The Problem
Rural women in India heavily rely on voice notes in WhatsApp conversations with Myna Saheli, revealing a strong preference for speaking over typing—especially among low-literacy users who struggle with text-based interfaces. While the WhatsApp bot handles text and voice messages asynchronously, many users needed real-time voice support for urgent health questions, follow-up calls, and appointment-related conversations. Traditional IVR systems were too rigid, and early voice AI experiments using Exotel appflows suffered from 3-4 second latency even for simple greetings like 'hi' or 'hello,' breaking the natural flow of conversation and reducing trust.
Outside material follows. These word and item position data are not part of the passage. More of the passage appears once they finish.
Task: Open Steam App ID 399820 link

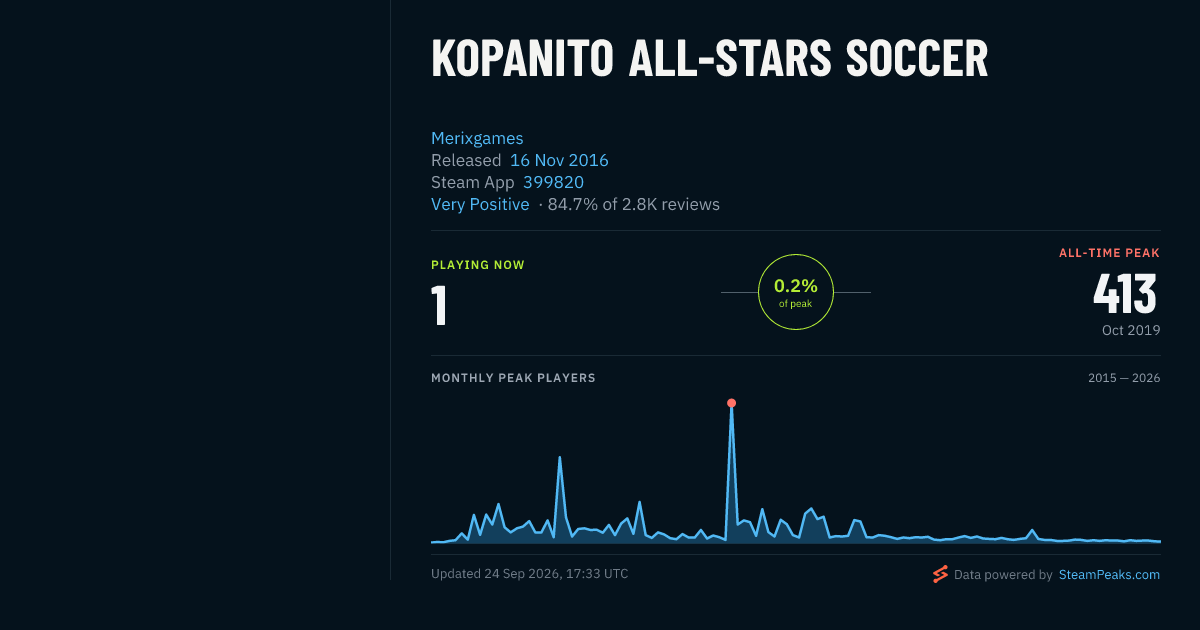Action: click(x=553, y=182)
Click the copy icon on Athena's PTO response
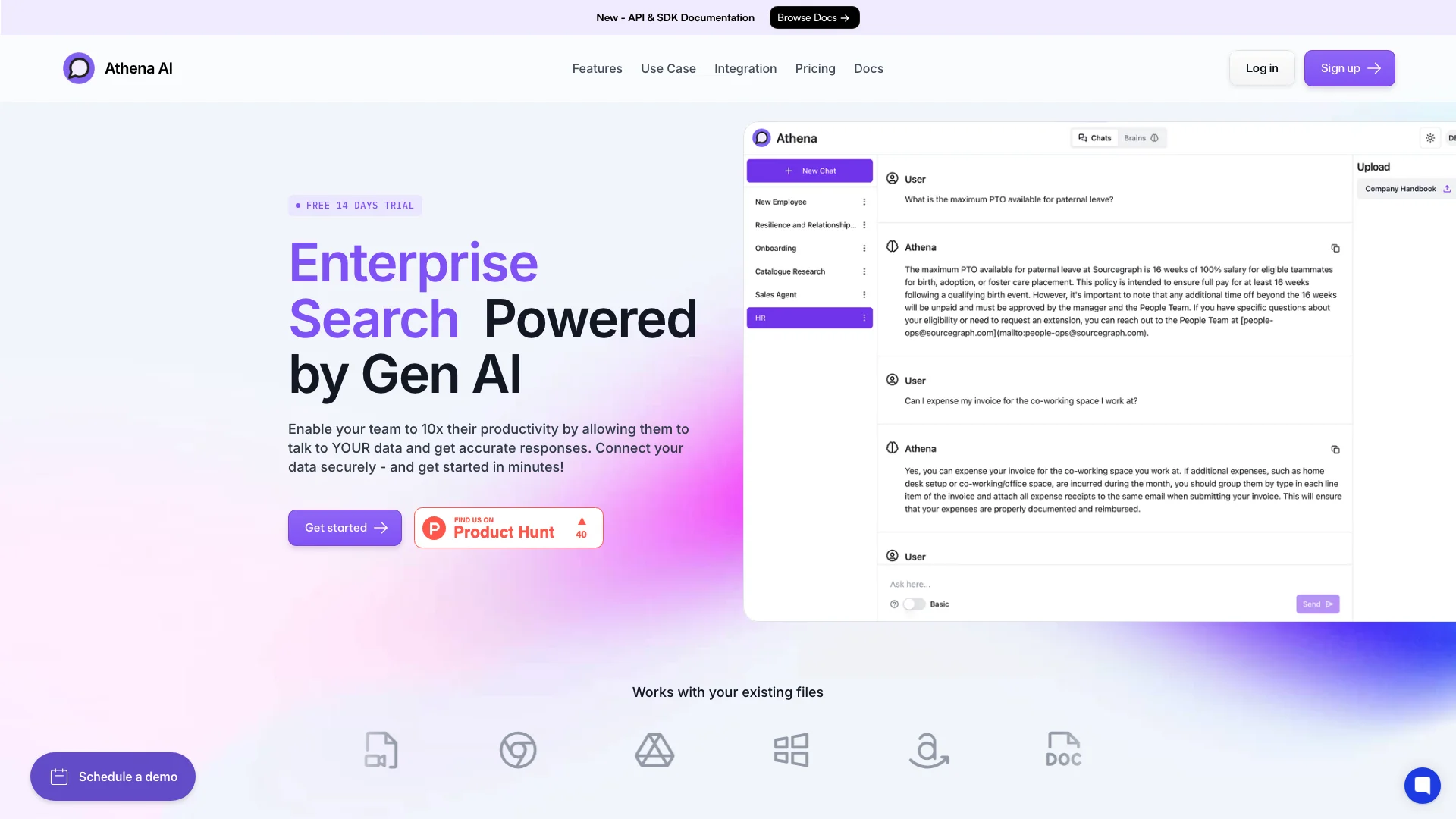Screen dimensions: 1456x819 point(1335,248)
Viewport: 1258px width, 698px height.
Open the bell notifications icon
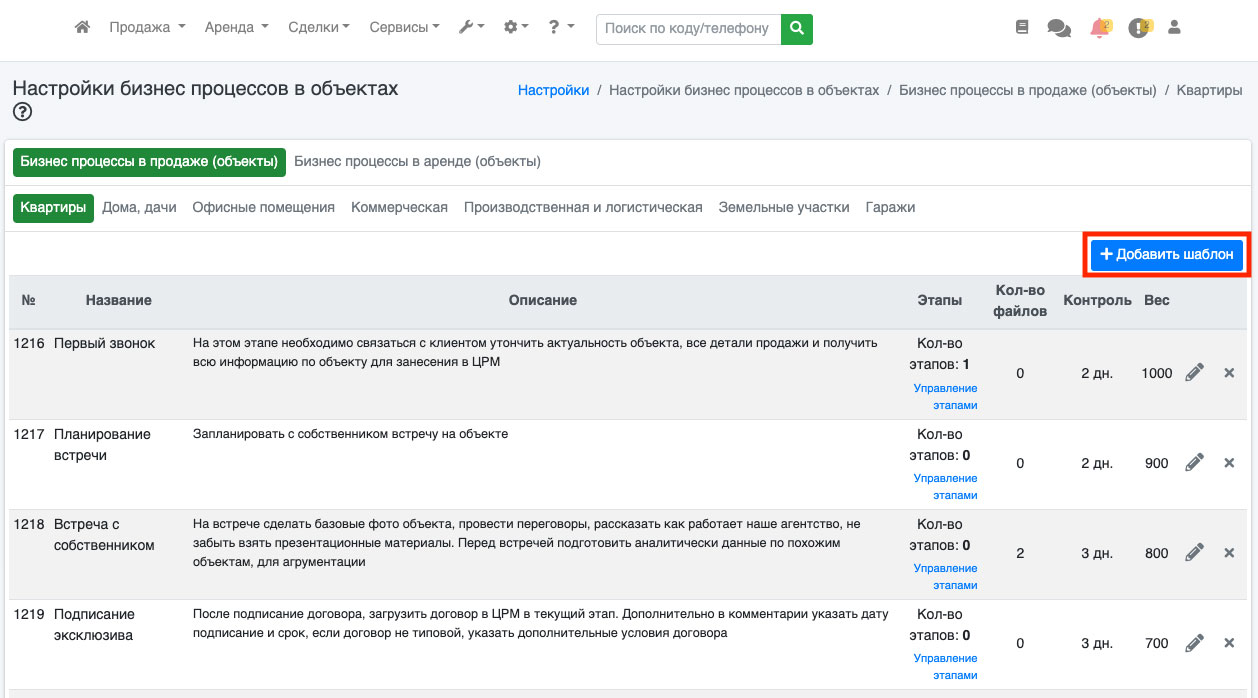coord(1099,28)
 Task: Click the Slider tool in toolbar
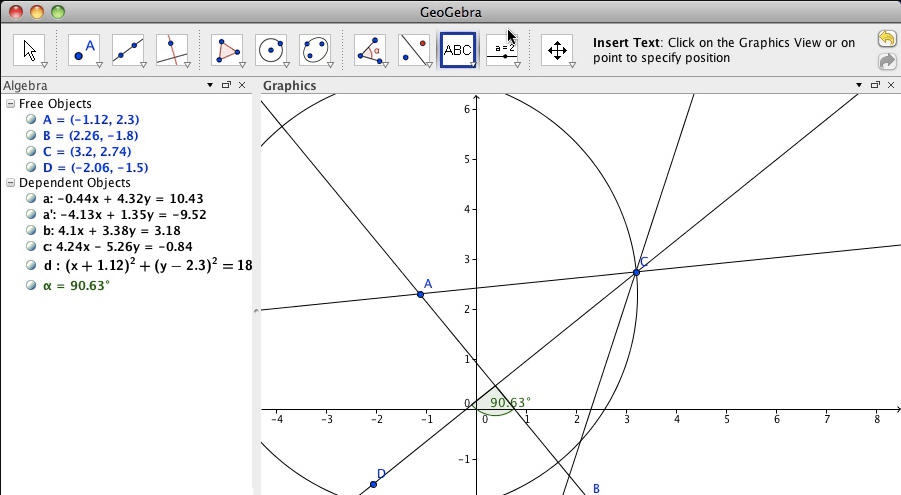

Third-party platforms (Bolna AI, Millis AI, ElevenLabs) either didn't meet latency requirements or were prohibitively expensive for scale.
Our Approach
- 01
Architected a custom voice AI pipeline to replace the high-latency Exotel appflows system: incoming audio → Sarvam AI STT (speech-to-text) → jargon filtering → OpenAI LLM with RAG-based medical knowledge base → Sarvam AI TTS (text-to-speech) → Exotel voice delivery.
- 02
Attempted latency optimization via caching generic greeting responses ('hi,' 'hello'), but found caching unreliable for natural conversation and unable to handle the variability of real user queries.
- 03
Evaluated and ultimately rejected Bolna AI, Millis AI, and ElevenLabs due to cost constraints, inflexibility, or failure to meet sub-second response requirements for real-time healthcare conversations.
- 04
Rebuilt the entire voice infrastructure on Pipecat (chosen over LiveKit for its simpler learning curve and faster implementation), achieving near-instant response times while maintaining full conversation context and database storage of all call transcripts.
- 05
Integrated WhatsApp as the trigger mechanism: users send a specific command in their Myna Saheli chat to initiate an outbound voice call from the system, seamlessly bridging text and voice channels within the same care journey.
- 06
Implemented intent-based orchestration to route conversations dynamically—question answering, appointment scheduling, follow-up reminders, and crisis detection—with prompt guardrails ensuring all responses remain focused on SRH topics.
- 07
Built a unified analytics layer storing every voice interaction in PostgreSQL, enabling Mixpanel-powered tracking of call completion rates, average duration, repeat engagement patterns, and language-split analysis (Hindi, Marathi, English).
- 08
Deployed the voice AI on AWS with auto-scaling worker pools to handle peak call volumes (2,100+ calls/month by May 2026), maintaining sub-second latency during high-traffic appointment reminder campaigns.
Outcome
Myna Voice AI successfully bridged the literacy and engagement gap, enabling 588 unique low-literacy women to access SRH care through 5,269 phone-based conversations. With an average of 9 repeat interactions per user and 104-second call durations, the platform proved that voice-first healthcare can drive sustained engagement where text-based apps fail. Monthly call volumes grew from pilot usage to over 2,100 calls by May 2026, reducing counselor workload for routine questions, improving follow-up completion rates, and enabling healthcare access for users without smartphones—directly supporting the foundation's mission to reach underserved women through the channel they trust most: their voice.